● DATA SUPPLIED:
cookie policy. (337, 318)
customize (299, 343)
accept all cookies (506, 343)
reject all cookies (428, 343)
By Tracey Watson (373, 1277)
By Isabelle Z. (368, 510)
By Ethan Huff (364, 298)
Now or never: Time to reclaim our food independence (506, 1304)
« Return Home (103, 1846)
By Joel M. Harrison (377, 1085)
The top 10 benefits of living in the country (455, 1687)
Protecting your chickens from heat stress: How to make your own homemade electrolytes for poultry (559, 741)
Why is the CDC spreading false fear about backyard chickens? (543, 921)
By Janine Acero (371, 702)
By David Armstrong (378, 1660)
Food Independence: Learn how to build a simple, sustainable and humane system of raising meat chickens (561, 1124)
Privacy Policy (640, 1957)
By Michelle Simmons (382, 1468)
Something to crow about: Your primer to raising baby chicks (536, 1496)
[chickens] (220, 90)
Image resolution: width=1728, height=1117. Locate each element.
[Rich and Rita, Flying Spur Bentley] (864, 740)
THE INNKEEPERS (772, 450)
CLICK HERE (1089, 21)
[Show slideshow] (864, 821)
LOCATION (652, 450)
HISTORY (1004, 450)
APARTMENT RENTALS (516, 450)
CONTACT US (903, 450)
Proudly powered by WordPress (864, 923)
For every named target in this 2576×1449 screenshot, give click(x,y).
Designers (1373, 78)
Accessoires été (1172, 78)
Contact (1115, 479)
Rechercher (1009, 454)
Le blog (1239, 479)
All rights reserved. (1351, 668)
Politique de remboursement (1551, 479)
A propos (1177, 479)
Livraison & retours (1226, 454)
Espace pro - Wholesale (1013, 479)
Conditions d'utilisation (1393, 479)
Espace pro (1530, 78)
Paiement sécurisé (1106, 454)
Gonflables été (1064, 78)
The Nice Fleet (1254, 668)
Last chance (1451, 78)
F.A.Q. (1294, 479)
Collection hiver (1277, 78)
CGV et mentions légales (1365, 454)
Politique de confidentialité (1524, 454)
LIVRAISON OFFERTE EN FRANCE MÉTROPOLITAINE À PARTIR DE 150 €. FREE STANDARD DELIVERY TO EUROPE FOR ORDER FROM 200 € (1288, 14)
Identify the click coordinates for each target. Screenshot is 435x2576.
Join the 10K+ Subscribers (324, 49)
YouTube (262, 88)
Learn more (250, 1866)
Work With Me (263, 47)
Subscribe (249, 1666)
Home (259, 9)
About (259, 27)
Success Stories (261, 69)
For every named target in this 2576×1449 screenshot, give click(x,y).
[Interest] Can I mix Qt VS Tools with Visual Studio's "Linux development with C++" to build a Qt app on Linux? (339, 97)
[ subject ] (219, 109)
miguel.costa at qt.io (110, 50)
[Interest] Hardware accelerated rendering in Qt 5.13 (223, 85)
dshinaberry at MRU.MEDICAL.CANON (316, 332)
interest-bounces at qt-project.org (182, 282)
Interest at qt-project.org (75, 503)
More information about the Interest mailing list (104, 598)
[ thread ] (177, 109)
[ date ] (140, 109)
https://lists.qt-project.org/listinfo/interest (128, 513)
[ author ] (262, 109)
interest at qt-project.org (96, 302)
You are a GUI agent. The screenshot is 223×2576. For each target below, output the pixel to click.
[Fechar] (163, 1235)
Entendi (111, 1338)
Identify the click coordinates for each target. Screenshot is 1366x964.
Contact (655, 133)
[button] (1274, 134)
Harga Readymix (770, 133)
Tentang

● WORK TO COMPLETE: Reproduce exactly, and only, the part of the listing above that begins at the line with "F.A.Q. (1294, 479)" and goes on through the line with "[Fechar] (163, 1235)".

● WRITTEN RESPONSE:
F.A.Q. (1294, 479)
Collection hiver (1277, 78)
CGV et mentions légales (1365, 454)
Politique de confidentialité (1524, 454)
LIVRAISON OFFERTE EN FRANCE MÉTROPOLITAINE À PARTIR DE 150 €. FREE STANDARD DELIVERY TO EUROPE FOR ORDER FROM 200 € (1288, 14)
Identify the click coordinates for each target. Screenshot is 435x2576.
Join the 10K+ Subscribers (324, 49)
YouTube (262, 88)
Learn more (250, 1866)
Work With Me (263, 47)
Subscribe (249, 1666)
Home (259, 9)
About (259, 27)
Success Stories (261, 69)
For every named target in this 2576×1449 screenshot, give click(x,y).
[Interest] Can I mix Qt VS Tools with Visual Studio's "Linux development with C++" to build a Qt app on Linux? (339, 97)
[ subject ] (219, 109)
miguel.costa at qt.io (110, 50)
[Interest] Hardware accelerated rendering in Qt 5.13 (223, 85)
dshinaberry at MRU.MEDICAL.CANON (316, 332)
interest-bounces at qt-project.org (182, 282)
Interest at qt-project.org (75, 503)
More information about the Interest mailing list (104, 598)
[ thread ] (177, 109)
[ date ] (140, 109)
https://lists.qt-project.org/listinfo/interest (128, 513)
[ author ] (262, 109)
interest at qt-project.org (96, 302)
You are a GUI agent. The screenshot is 223×2576. For each target below, output the pixel to click.
[Fechar] (163, 1235)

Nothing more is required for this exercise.